Travel agent Flight Centre Travel Group (ASX: FLT) has seen its share price slip by around 10% since hitting an all-time high of $55.72.
Some investors may look at the current share price of just over $50 and judge it expensive, without looking much further. Others may wonder how a bricks-and-mortar travel agent has managed to continue competing against purely online travel booking companies, such as Webjet Limited (ASX: WEB), Helloworld Ltd (ASX: HLO) –ex-Jetset Travelworld, and Wotif.com Holdings Limited (ASX: WTF).
Here are three reasons why they could be wrong…
1) When you consider that Flight Centre has delivered average shareholder returns of more than 50% a year over the past five years, a prospective P/E ratio of just 17 times earnings in the 2015 financial year suggests the company is cheap at current prices.
2) A growing portion of company’s earnings are derived from offshore, including China, India, the United Kingdom, South Africa and Dubai amongst others. The USA is growing revenues at a fast pace, but is not yet profitable. That could be expected to change in the near future.

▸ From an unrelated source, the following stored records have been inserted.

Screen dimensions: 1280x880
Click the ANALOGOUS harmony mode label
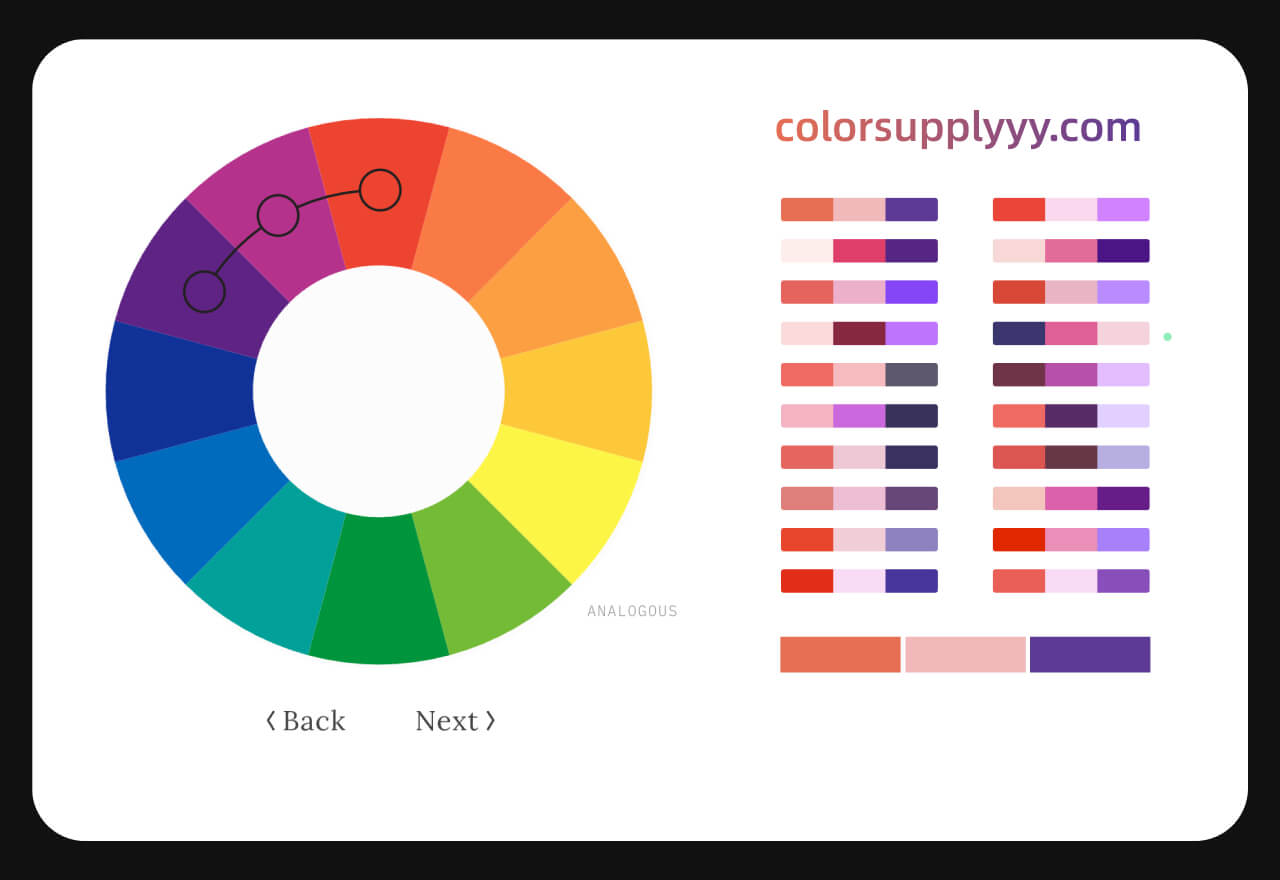tap(632, 611)
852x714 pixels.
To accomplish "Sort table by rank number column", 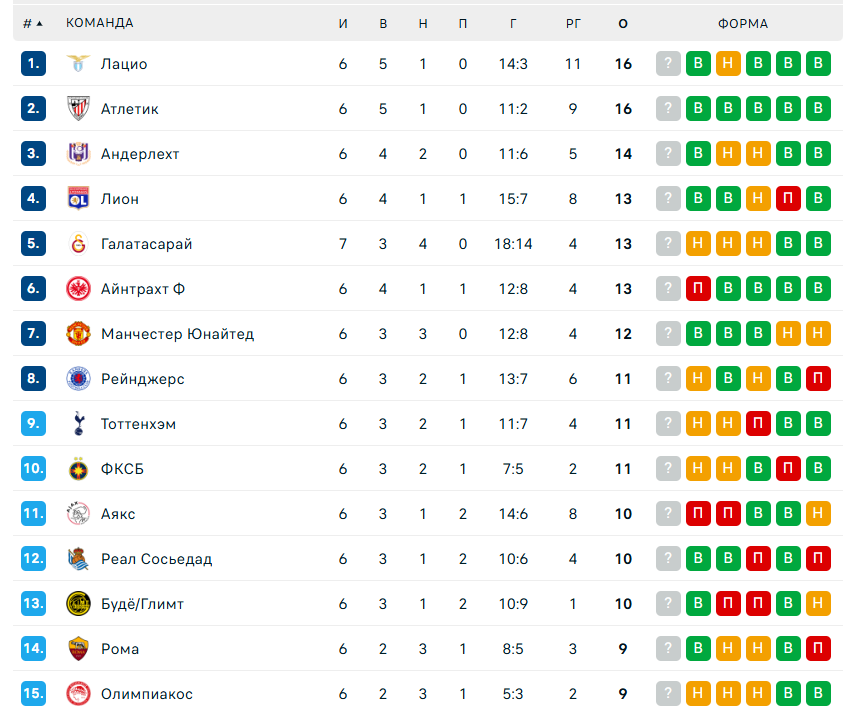I will (x=33, y=23).
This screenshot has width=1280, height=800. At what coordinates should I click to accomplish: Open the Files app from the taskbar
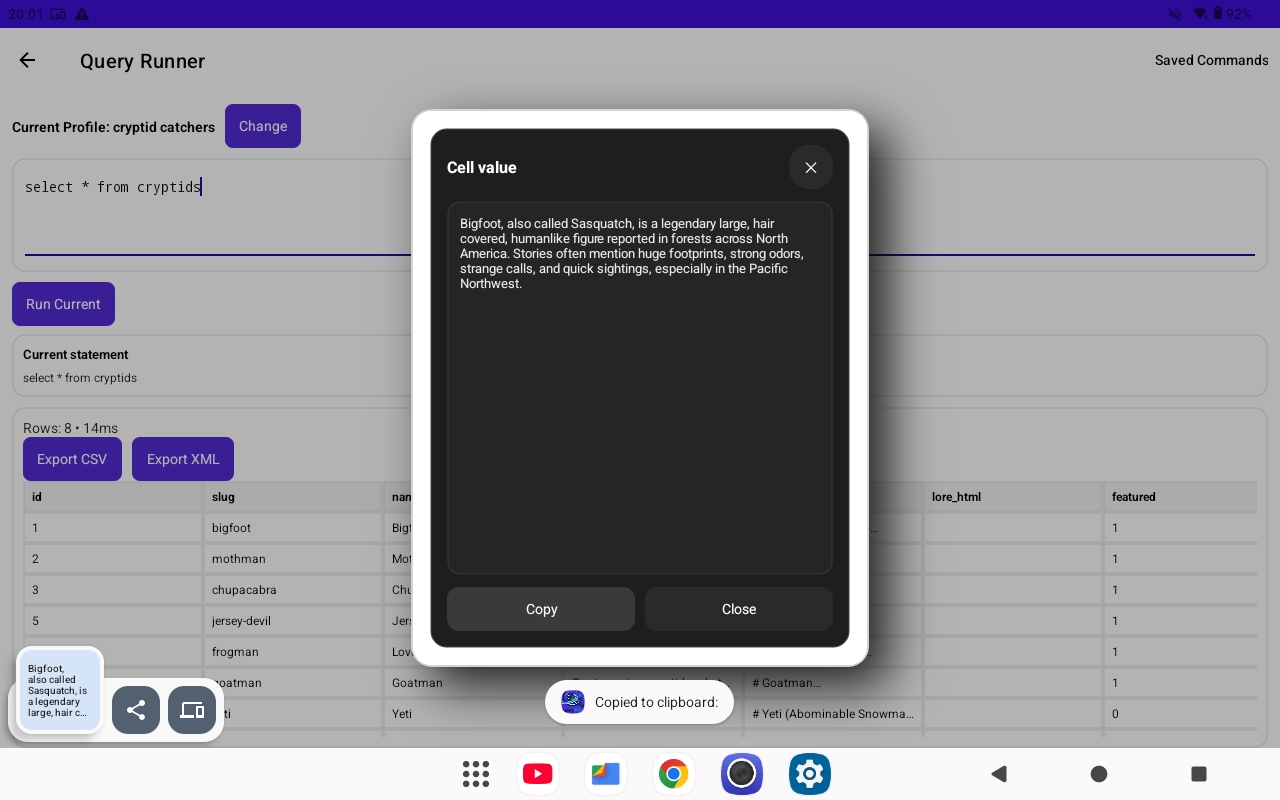pyautogui.click(x=606, y=774)
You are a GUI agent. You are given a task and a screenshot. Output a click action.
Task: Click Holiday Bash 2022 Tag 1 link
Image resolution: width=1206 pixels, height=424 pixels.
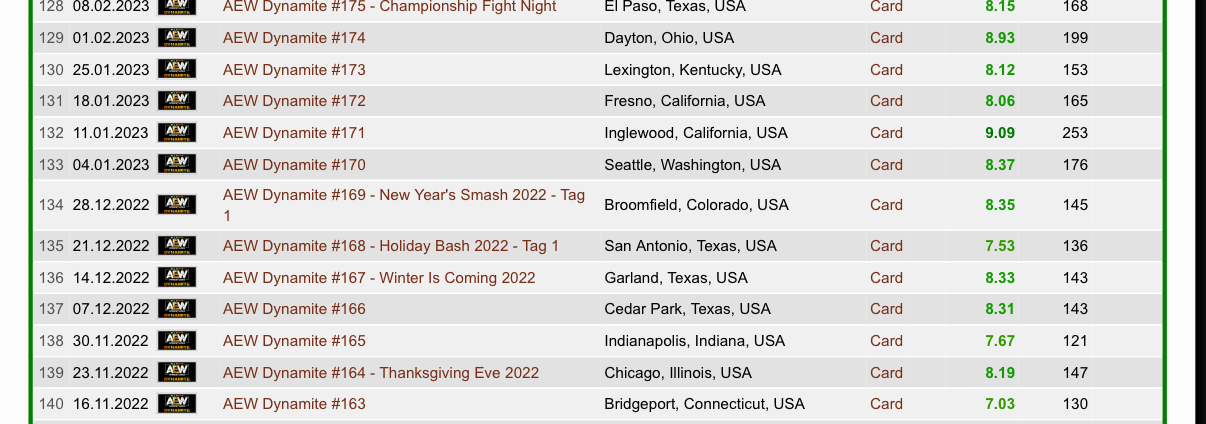click(x=391, y=246)
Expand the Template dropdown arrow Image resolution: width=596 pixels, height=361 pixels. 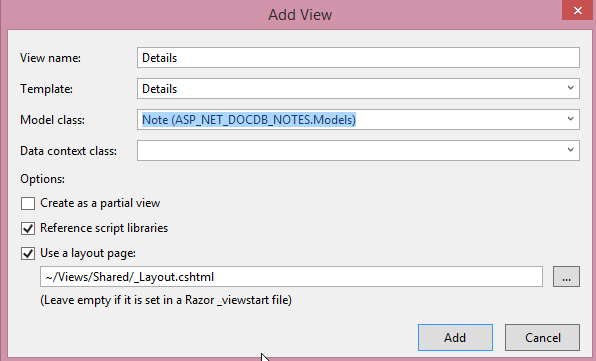[x=571, y=88]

3) Flight Centre holds $1 billion in cash and growing fast, with around $600 million of that in customers’ funds (prepaid for travel), giving the company a ready float that it can earn investment income on – for free.
Add in the prospect of a lower Australian dollar, which would boost offshore earnings, compound earnings per share growth of 12% over the past five years, low levels of debt and excellent management with a significant stake in the business, and Foolish investors might want to take advantage of the recent pullback in share price.